# 4 Generating 2nd, 3rd round sampling

You are reading the work-in-progress Spatial Sampling and Resampling for Machine Learning. This chapter is currently draft version, a peer-review publication is pending. You can find the polished first edition at https://opengeohub.github.io/spatial-sampling-ml/.

## 4.1 Uncertainty guided sampling

A sensible approach to improving quality of predictions is to: (a) estimate initial
ML models, (b) produce a realistic estimate of prediction errors, and (c) revisit
area and collect 2nd round samples that help at smallest possible costs significantly
improve predictions. Logical focus of the 2nd round sampling could be thus on minimizing
the overall prediction errors i.e. revising parts of the study area that shows the
highest prediction errors / prediction problems (Fig. 2.7).
This is exactly procedure that Stumpf et al. (2017) recommend in their paper and
that they refer to as the *“Uncertainty guided sampling”*.

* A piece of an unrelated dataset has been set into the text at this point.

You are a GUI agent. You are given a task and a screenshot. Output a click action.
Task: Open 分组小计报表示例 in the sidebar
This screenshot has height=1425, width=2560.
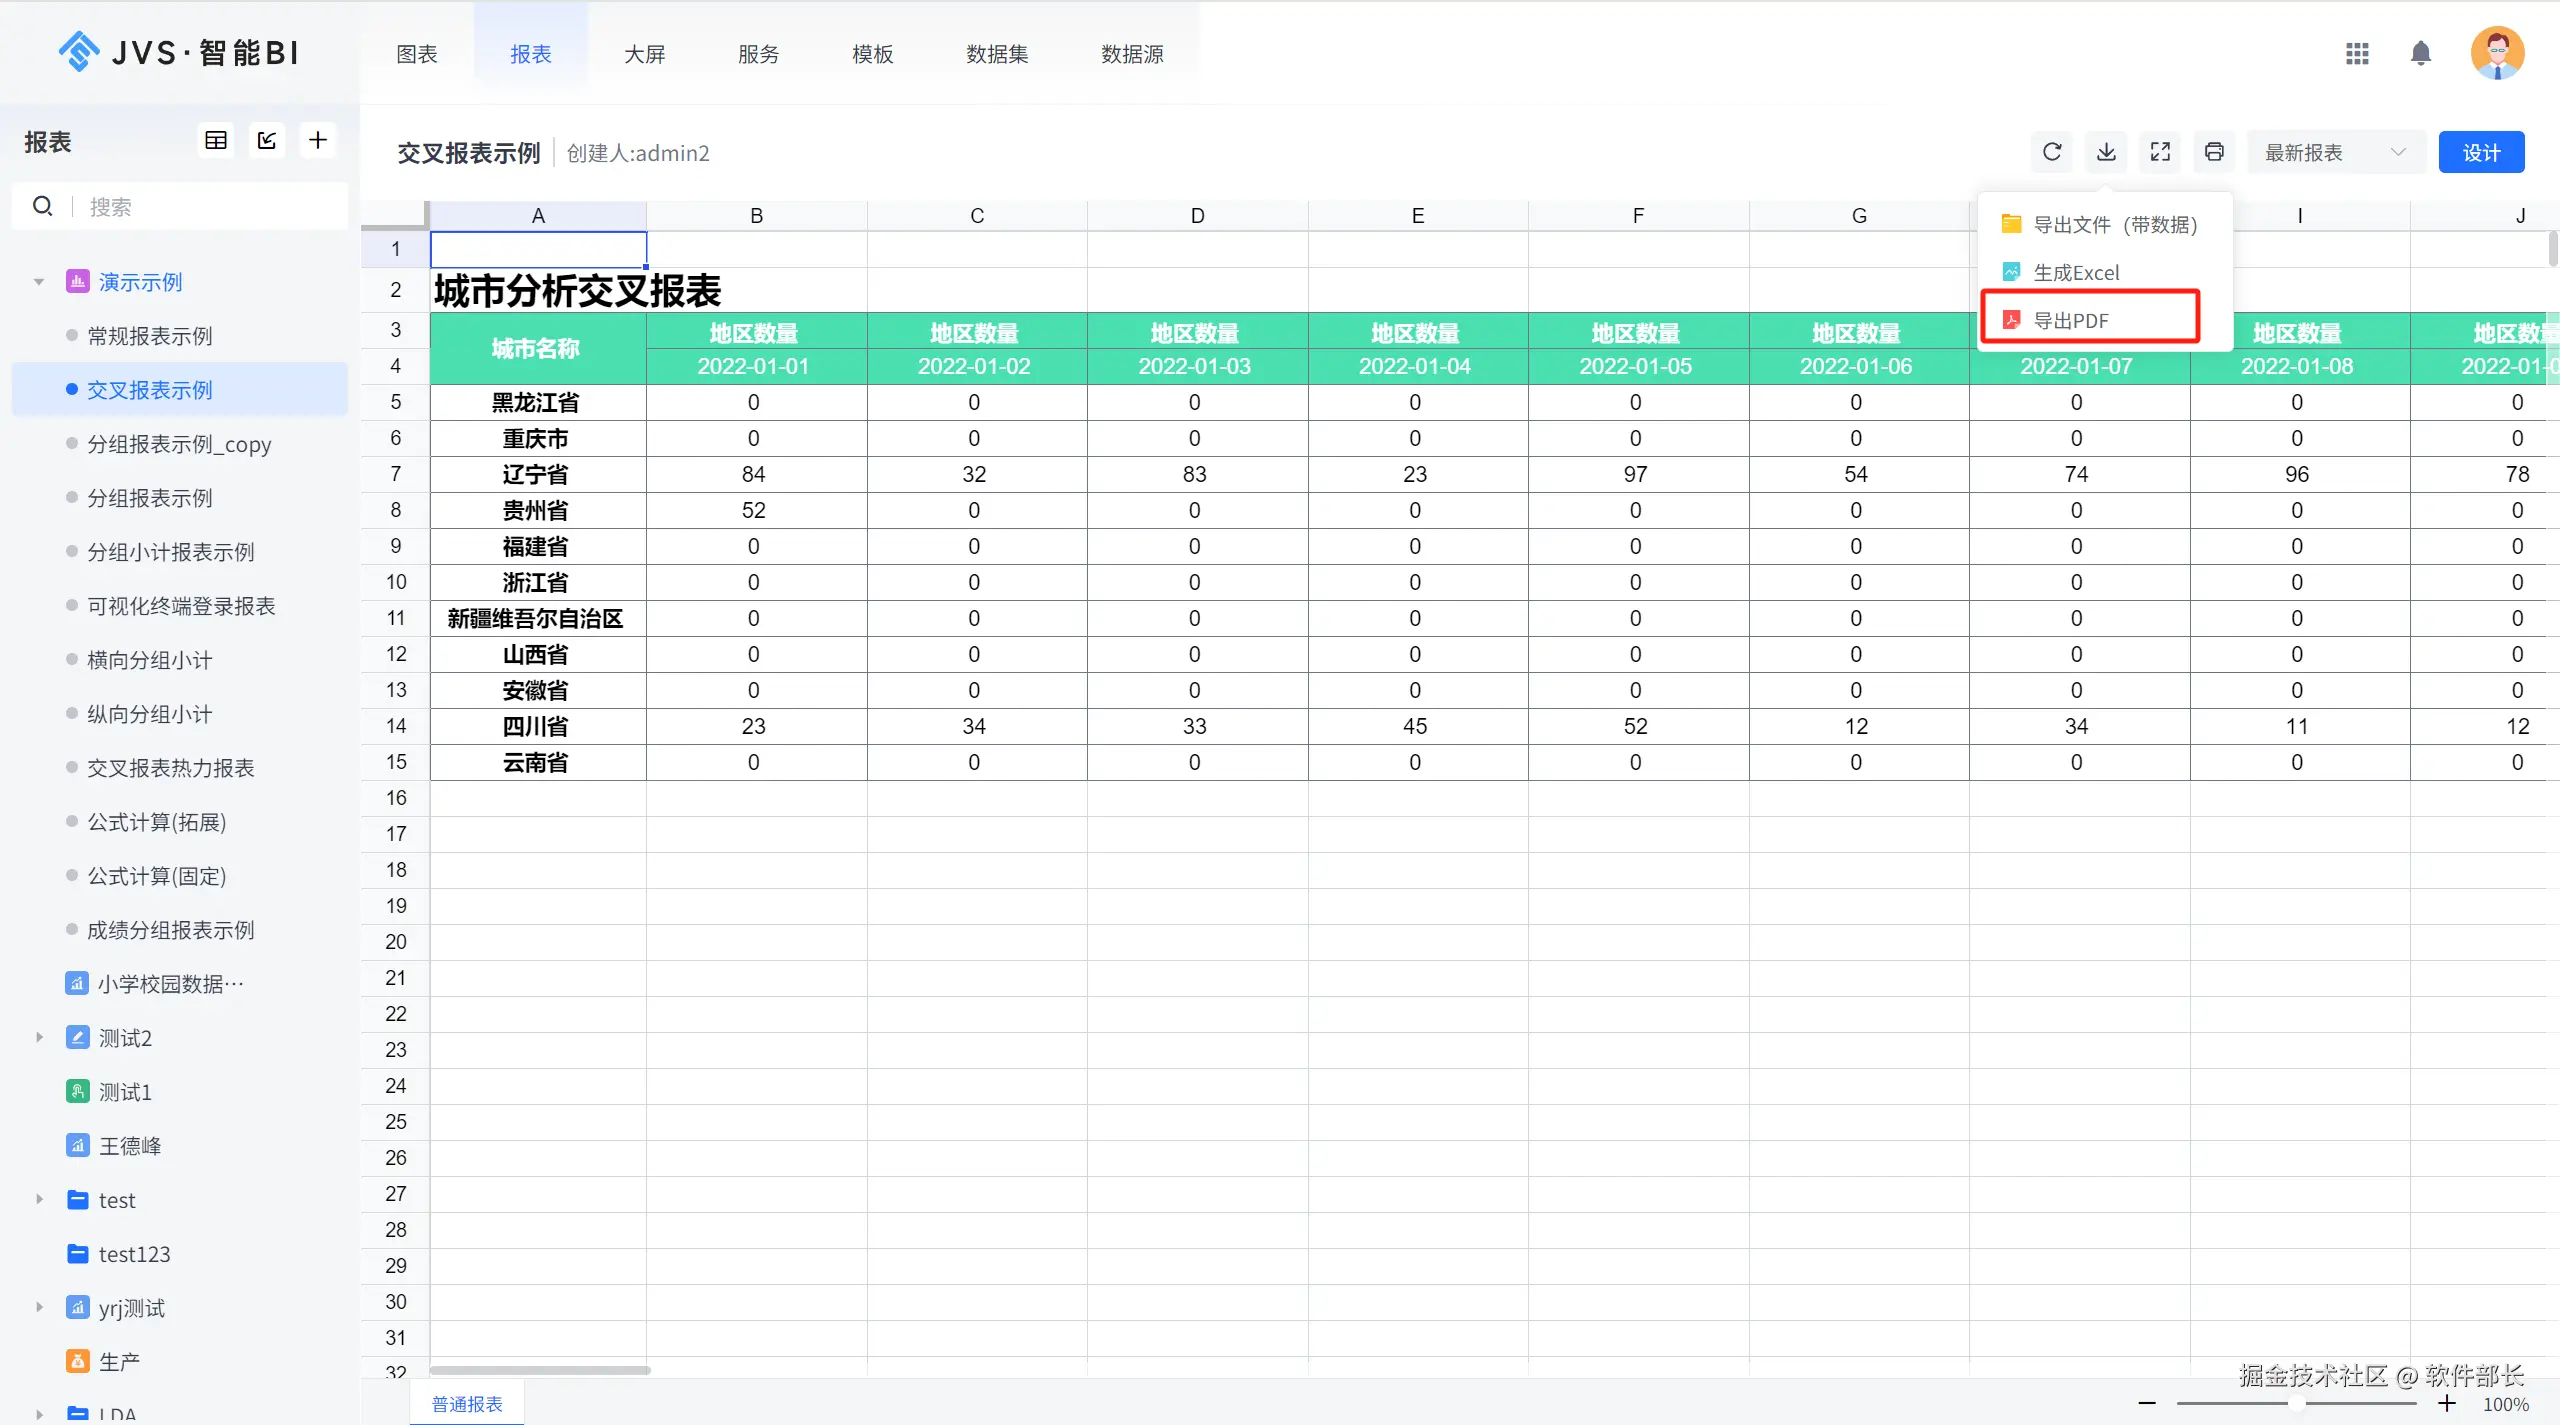tap(170, 552)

The 2nd round Uncertainty guided sampling can be implemented either by:

- Producing a strata based on the prediction error map (e.g. extrapolation areas / areas with highest uncertainty), then sampling only within that strata,
- Using the probability of exceeding threshold mapping accuracy to generate extra sampling points,

In both cases 2nd round points can be then added to the original training dataset and the
model for the area can then be refitted (this procedure in data science is also referred to as *“re-analysis”*).
Assuming that our initial model was unbiased, then even few tens of extra points
could lead to significant reduction in RMSPE. In practice, we might have to also
organize the 3rd round sampling until we finally reach some maximum possible accuracy (Hengl, Nussbaum, Wright, Heuvelink, & Gräler, 2018).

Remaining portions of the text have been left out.